Task objective: Copy the following lines exactly as they appear.

Records for the exercise:
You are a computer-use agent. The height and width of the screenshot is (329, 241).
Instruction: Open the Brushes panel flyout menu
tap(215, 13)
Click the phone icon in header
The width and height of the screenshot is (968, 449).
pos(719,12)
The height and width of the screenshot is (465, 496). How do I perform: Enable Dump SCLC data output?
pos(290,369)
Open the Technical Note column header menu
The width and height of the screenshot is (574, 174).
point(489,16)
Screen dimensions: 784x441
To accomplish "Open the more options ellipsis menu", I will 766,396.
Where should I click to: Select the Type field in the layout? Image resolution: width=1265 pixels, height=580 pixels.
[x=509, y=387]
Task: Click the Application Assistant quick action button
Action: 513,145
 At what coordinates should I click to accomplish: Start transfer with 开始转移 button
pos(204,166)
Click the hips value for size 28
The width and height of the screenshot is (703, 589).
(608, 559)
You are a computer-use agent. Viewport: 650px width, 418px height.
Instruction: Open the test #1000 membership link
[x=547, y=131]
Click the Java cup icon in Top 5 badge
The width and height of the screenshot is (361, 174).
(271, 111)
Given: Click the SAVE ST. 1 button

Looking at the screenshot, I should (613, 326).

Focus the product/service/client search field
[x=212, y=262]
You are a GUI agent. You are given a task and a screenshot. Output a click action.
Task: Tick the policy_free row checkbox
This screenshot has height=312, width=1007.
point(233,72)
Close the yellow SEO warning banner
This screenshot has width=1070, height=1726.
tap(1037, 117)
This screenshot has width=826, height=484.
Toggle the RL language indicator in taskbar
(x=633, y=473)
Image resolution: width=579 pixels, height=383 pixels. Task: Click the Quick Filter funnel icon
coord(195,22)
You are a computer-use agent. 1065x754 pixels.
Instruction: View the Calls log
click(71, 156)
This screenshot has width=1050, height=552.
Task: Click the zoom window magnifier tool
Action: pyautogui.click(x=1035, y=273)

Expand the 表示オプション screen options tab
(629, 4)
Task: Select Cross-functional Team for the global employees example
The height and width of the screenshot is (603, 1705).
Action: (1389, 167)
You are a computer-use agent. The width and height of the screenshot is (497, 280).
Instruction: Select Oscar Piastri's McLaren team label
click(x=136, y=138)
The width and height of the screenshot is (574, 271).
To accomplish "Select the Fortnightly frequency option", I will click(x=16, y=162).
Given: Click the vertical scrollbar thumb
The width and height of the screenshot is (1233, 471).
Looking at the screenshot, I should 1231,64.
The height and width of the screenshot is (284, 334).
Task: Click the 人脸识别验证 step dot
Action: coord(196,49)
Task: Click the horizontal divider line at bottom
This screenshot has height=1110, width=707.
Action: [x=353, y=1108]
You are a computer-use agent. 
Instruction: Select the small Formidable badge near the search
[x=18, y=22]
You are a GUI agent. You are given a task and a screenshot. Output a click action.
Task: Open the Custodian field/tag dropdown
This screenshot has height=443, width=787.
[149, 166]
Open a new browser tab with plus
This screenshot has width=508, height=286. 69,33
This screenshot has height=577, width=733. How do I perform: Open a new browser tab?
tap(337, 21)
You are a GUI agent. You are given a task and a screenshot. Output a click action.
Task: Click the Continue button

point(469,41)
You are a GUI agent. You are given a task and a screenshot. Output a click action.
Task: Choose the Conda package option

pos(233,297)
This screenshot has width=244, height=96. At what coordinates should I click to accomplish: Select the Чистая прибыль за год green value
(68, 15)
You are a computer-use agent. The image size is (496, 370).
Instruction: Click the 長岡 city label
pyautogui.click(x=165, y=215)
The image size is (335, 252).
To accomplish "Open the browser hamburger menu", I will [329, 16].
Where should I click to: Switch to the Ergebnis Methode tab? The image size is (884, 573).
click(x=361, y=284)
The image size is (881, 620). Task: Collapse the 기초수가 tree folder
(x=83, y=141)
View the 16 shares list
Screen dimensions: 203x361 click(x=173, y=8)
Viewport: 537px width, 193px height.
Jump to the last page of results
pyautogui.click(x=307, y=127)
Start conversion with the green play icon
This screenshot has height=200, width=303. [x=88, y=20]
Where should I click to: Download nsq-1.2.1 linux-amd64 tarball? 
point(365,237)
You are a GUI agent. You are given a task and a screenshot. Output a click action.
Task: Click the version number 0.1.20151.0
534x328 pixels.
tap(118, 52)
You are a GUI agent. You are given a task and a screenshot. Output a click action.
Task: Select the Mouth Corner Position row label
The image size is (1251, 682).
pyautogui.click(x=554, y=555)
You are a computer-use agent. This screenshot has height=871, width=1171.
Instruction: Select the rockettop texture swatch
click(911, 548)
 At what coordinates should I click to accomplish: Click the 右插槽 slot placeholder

Finished answer:
You are a computer-use agent. The height and width of the screenshot is (329, 241).
Instruction: Open the Brushes panel flyout menu
tap(215, 13)
Click the phone icon in header
The width and height of the screenshot is (968, 449).
pos(719,12)
The height and width of the screenshot is (465, 496). How do I perform: Enable Dump SCLC data output?
pos(290,369)
Open the Technical Note column header menu
The width and height of the screenshot is (574, 174).
point(489,16)
Screen dimensions: 784x441
To accomplish "Open the more options ellipsis menu", I will 766,396.
Where should I click to: Select the Type field in the layout? Image resolution: width=1265 pixels, height=580 pixels.
[x=509, y=387]
Task: Click the Application Assistant quick action button
Action: 513,145
 At what coordinates should I click to accomplish: Start transfer with 开始转移 button
pos(204,166)
Click the hips value for size 28
The width and height of the screenshot is (703, 589).
(608, 559)
You are a computer-use agent. Viewport: 650px width, 418px height.
Instruction: Open the test #1000 membership link
[x=547, y=131]
Click the Java cup icon in Top 5 badge
The width and height of the screenshot is (361, 174).
(271, 111)
Given: Click the SAVE ST. 1 button

Looking at the screenshot, I should (613, 326).

Focus the product/service/client search field
[x=212, y=262]
You are a GUI agent. You are given a task and a screenshot. Output a click action.
Task: Tick the policy_free row checkbox
This screenshot has height=312, width=1007.
point(233,72)
Close the yellow SEO warning banner
This screenshot has width=1070, height=1726.
tap(1037, 117)
This screenshot has width=826, height=484.
Toggle the RL language indicator in taskbar
(x=633, y=473)
Image resolution: width=579 pixels, height=383 pixels. Task: Click the Quick Filter funnel icon
coord(195,22)
You are a computer-use agent. 1065x754 pixels.
Instruction: View the Calls log
click(71, 156)
This screenshot has width=1050, height=552.
Task: Click the zoom window magnifier tool
Action: pyautogui.click(x=1035, y=273)

Expand the 表示オプション screen options tab
(629, 4)
Task: Select Cross-functional Team for the global employees example
The height and width of the screenshot is (603, 1705).
Action: (1389, 167)
You are a computer-use agent. The width and height of the screenshot is (497, 280).
Instruction: Select Oscar Piastri's McLaren team label
click(x=136, y=138)
The width and height of the screenshot is (574, 271).
To accomplish "Select the Fortnightly frequency option", I will click(x=16, y=162).
Given: Click the vertical scrollbar thumb
The width and height of the screenshot is (1233, 471).
Looking at the screenshot, I should 1231,64.
The height and width of the screenshot is (284, 334).
Task: Click the 人脸识别验证 step dot
Action: coord(196,49)
Task: Click the horizontal divider line at bottom
This screenshot has height=1110, width=707.
Action: [x=353, y=1108]
You are a computer-use agent. 
Instruction: Select the small Formidable badge near the search
[x=18, y=22]
You are a GUI agent. You are given a task and a screenshot. Output a click action.
Task: Open the Custodian field/tag dropdown
This screenshot has height=443, width=787.
[149, 166]
Open a new browser tab with plus
This screenshot has width=508, height=286. 69,33
This screenshot has height=577, width=733. How do I perform: Open a new browser tab?
tap(337, 21)
You are a GUI agent. You are given a task and a screenshot. Output a click action.
Task: Click the Continue button

point(469,41)
You are a GUI agent. You are given a task and a screenshot. Output a click action.
Task: Choose the Conda package option

pos(233,297)
This screenshot has width=244, height=96. At what coordinates should I click to accomplish: Select the Чистая прибыль за год green value
(68, 15)
You are a computer-use agent. The image size is (496, 370).
Instruction: Click the 長岡 city label
pyautogui.click(x=165, y=215)
The image size is (335, 252).
To accomplish "Open the browser hamburger menu", I will [329, 16].
Where should I click to: Switch to the Ergebnis Methode tab? The image size is (884, 573).
click(x=361, y=284)
The image size is (881, 620). Task: Collapse the 기초수가 tree folder
(x=83, y=141)
View the 16 shares list
Screen dimensions: 203x361 click(x=173, y=8)
Viewport: 537px width, 193px height.
Jump to the last page of results
pyautogui.click(x=307, y=127)
Start conversion with the green play icon
This screenshot has height=200, width=303. [x=88, y=20]
Where should I click to: Download nsq-1.2.1 linux-amd64 tarball? 
point(365,237)
You are a GUI agent. You are given a task and a screenshot. Output a click action.
Task: Click the version number 0.1.20151.0
534x328 pixels.
tap(118, 52)
You are a GUI agent. You are given a task and a screenshot. Output a click action.
Task: Select the Mouth Corner Position row label
The image size is (1251, 682).
pyautogui.click(x=554, y=555)
You are a computer-use agent. This screenshot has height=871, width=1171.
Instruction: Select the rockettop texture swatch
click(911, 548)
 At what coordinates should I click to accomplish: Click the 右插槽 slot placeholder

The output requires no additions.